Document passage:
----------

Racking up Family Fun

Local business owner restores antique billiards tables.

The Peters Billiards logo is a familiar sight to many driving on Highway 62 over Lyndale Ave. in Minneapolis. But many Twin Cities residents might not know the business’ interesting history. Greg Peterson, Edina resident and current owner of Peters Billiards, lets us in on his antique pool table collection, his business, and providing much-loved recreation items for families in the Twin Cities area.

“It all started when I was about 15,” Peterson says. “I went over to a buddy’s house to play pool.” That experience sparked something in Peterson. He asked his father if they could buy a pool table. His father’s immediate answer was no, though he did provide an alternative suggestion. “He said, ‘Why don’t we build one?’” Peterson says.

That first building project began a lifetime of restoring billiards tables with the care and quality that has become a part of the Peters Billiards legacy. The original Peters Billiards, on 31st St. and Nicollet Ave. was started in 1957 by Ken Peters. Peterson frequented the store, and Peters gave him opportunities to restore tables. “’Why don’t you fix that one up?’ he’d say,” Peterson says. So he did.

“I started buying tables and selling them out of my house, and not only my house, but my grandma’s, my cousin’s and friends’ houses. We would go all around the state looking for small towns, asking for pool tables for sale,” Peterson says. He continued to hone his skills throughout high school and college.

The Midwest has proved to be a great resource for billiard tables to restore. Peterson has collected pool tables throughout Minnesota and occasionally Wisconsin or Iowa. “In the 1920s, when the pool room business was booming, there were 42,000 pool rooms that opened in the United States. And that’s what you did in the ’20s for recreation; you didn’t stay home and watch a big-screen TV,” Peterson says.

While Peterson was in his last year of architecture school at the University of Minnesota, Peters offered the business to him. He readily agreed and transitioned to making and selling billiards tables full-time.

Part of the enjoyment of the restoration process for Peterson is making history come alive. In 1972, the year Peterson took over the business from Peters, the pool hall of the historic Hamm building in downtown St. Paul offered to sell 52 pool tables to Peterson.

“It was just cool, because down in these pool rooms there was always a cigar stand, there was a barber shop, there were always spittoons, sometimes a little café, [and] different gambling games going on. It was just fun to see my first 50- or 80-year-old poolroom as it was,” Peterson says.

The Hamm building was a haven for criminal gangs of the 1920s, with members like Baby Face Nelson, John Dillinger and Machine Gun Kelly. “If a table like this could talk,” Peterson says of one of the beautifully restored pool hall tables, “it would have some great stories to tell about some of its players.”

The process of restoring a pool table to its original state is not an easy one, but once finished, the result is absolutely stunning. “We’ll take a table—and most of them are not pristine—and we’ll put 100 to 200 hours in a table to refinish it,” Peterson says.

Peterson’s passion for pool tables has led to a collection of over 90 antique tables that have been restored to their original state. What is most fascinating about the extensive collection is that the numerous styles showcase a specific time in history.

----------

Written exercise A:
Return the part of the billiards article from "While Peterson was" to "tables to Peterson.", copied word for word.
Written exercise B:
According to the billiards article, in what year did Ken Peters start the original Peters Billiards?
The listing isn't needed for working with the billiards article.

Data extract:

----------

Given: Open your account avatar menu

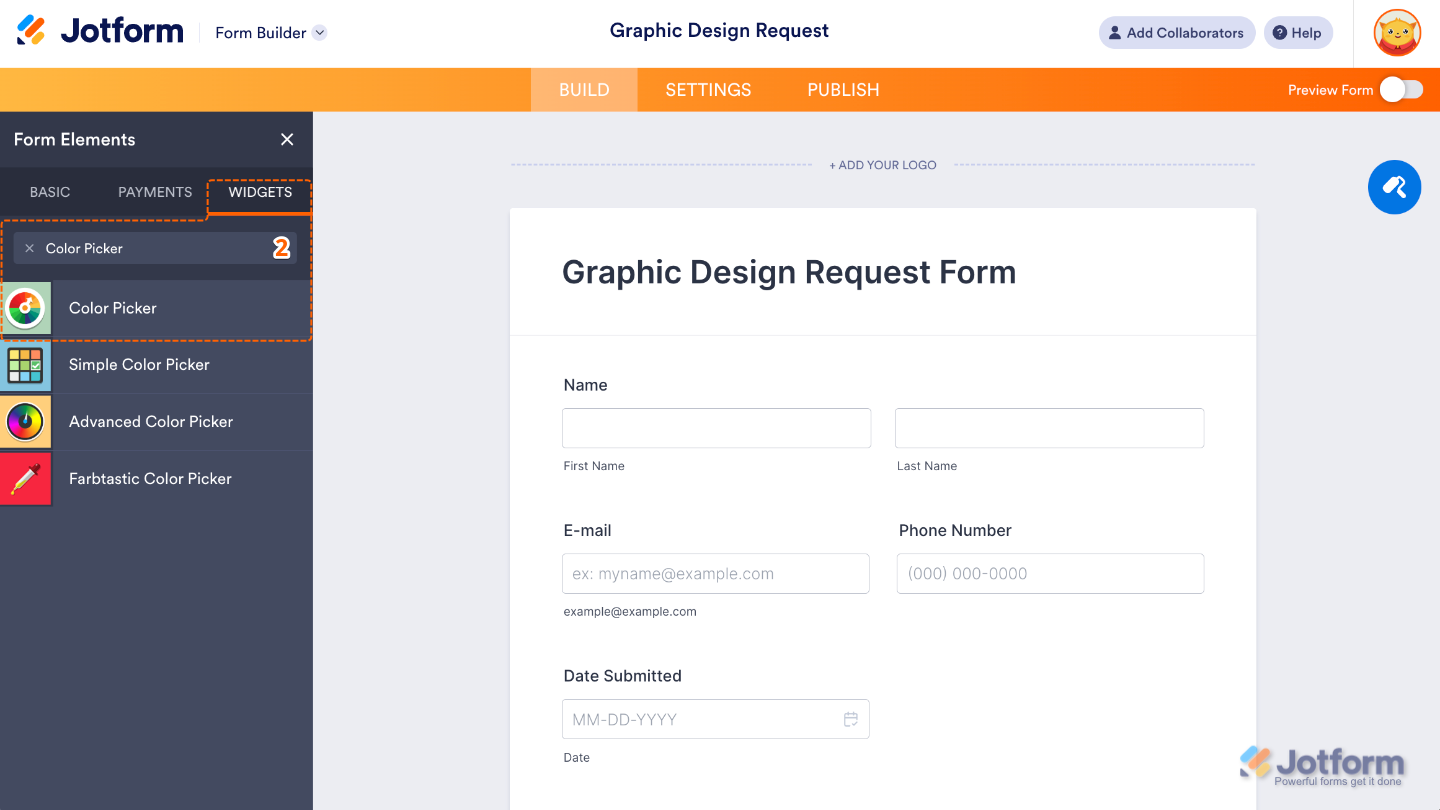Looking at the screenshot, I should 1396,32.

----------

Exercise solution A:
While Peterson was in his last year of architecture school at the University of Minnesota, Peters offered the business to him. He readily agreed and transitioned to making and selling billiards tables full-time.

Part of the enjoyment of the restoration process for Peterson is making history come alive. In 1972, the year Peterson took over the business from Peters, the pool hall of the historic Hamm building in downtown St. Paul offered to sell 52 pool tables to Peterson.

Exercise solution B:
1957